CloverWorks brings real animation weight to the fight scenes, in the way Bones brings it to MHA's set-pieces. The themes around protection-as-identity — what it means to fight for a community rather than for yourself — are the same thematic territory MHA stakes out with the hero industry. The overall score is lower because the world-building and story criteria don't reach for as much. But on the specific axes MHA fans care about, it delivers.
Wistoria: Wand and Sword Is the Underdog-at-the-Academy Beat
Tsue to Tsurugi no Wistoria (Actas, 2024, 12 episodes) scores 6.27 on the Codex — the lowest on this list, and the most honest fit on premise. Will Serfort's situation is structurally identical to Midoriya's at the start of MHA: a student at an elite magic academy who can't perform the discipline everyone else takes for granted, who substitutes a different aptitude (swordsmanship for One For All). The character score (6.5) and story score (6.3) reflect a less ambitious execution than Bones managed, and the animation at 6.0 is the real ceiling — Actas isn't operating in the same budget bracket.
It's here because if the specific narrative shape of "Quirkless kid earns his place at U.A." is what you want again, this is the show that gives it to you most directly. The rubric isn't pretending it matches MHA's overall quality. It's matching the beat.
The Counter-Argument: Just Watch More Shonen
The reasonable objection is that anyone who loved My Hero Academia should just queue up the genre's blue-chip catalogue — Hunter × Hunter, Jujutsu Kaisen, the canonical battle shonen — and stop overthinking it. Premise overlap is enough; the rubric is academic.
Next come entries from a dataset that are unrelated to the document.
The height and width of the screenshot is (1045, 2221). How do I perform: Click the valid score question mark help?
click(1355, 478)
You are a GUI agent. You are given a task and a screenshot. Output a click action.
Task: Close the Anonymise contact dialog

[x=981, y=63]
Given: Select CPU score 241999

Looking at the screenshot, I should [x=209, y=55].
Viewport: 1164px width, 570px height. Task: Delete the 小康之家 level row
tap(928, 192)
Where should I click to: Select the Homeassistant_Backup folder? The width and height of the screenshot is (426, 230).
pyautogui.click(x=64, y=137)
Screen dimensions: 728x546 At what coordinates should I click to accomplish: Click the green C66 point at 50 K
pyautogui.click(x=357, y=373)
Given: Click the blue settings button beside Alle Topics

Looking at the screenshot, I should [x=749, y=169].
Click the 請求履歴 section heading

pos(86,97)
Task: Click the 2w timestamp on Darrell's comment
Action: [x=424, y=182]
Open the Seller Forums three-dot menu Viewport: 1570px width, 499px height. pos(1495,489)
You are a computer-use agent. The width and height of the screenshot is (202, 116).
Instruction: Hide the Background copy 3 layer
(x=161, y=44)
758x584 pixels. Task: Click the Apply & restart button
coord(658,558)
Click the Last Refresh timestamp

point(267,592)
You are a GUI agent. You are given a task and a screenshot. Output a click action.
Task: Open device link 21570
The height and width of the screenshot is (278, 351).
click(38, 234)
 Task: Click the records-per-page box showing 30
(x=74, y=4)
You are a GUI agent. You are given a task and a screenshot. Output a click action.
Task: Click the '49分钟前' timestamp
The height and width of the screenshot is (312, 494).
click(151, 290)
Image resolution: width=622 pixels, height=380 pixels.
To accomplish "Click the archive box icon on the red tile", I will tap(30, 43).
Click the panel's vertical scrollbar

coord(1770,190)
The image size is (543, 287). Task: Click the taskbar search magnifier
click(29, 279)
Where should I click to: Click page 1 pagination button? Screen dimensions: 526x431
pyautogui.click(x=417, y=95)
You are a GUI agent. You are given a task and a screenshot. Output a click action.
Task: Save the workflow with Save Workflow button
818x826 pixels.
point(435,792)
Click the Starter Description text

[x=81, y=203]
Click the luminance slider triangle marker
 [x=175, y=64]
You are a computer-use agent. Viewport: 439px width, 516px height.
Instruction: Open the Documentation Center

The rubric reads it differently because not all shonen share MHA's profile. A show can be excellent and still be the wrong recommendation. Sending an MHA fan to a power-fantasy isekai because the lead has powers is a category error — the response is to character ensemble and animation peaks, not to power escalation. The list above is ordered by how closely each show's criterion profile sits to MHA's, with character and animation weighted highest because those are MHA's load-bearing axes. That's a sharper instrument than genre matching, and you can see the same approach applied to Naruto and Demon Slayer elsewhere on the site.
Verdict
My Hero Academia earns its 8.40 on character writing and animation, and the five shows above are ranked by how closely they replicate that specific load-bearing pair. Undead Unluck is the tightest match on profile; Wistoria is the tightest match on premise. Pick by which one you actually want.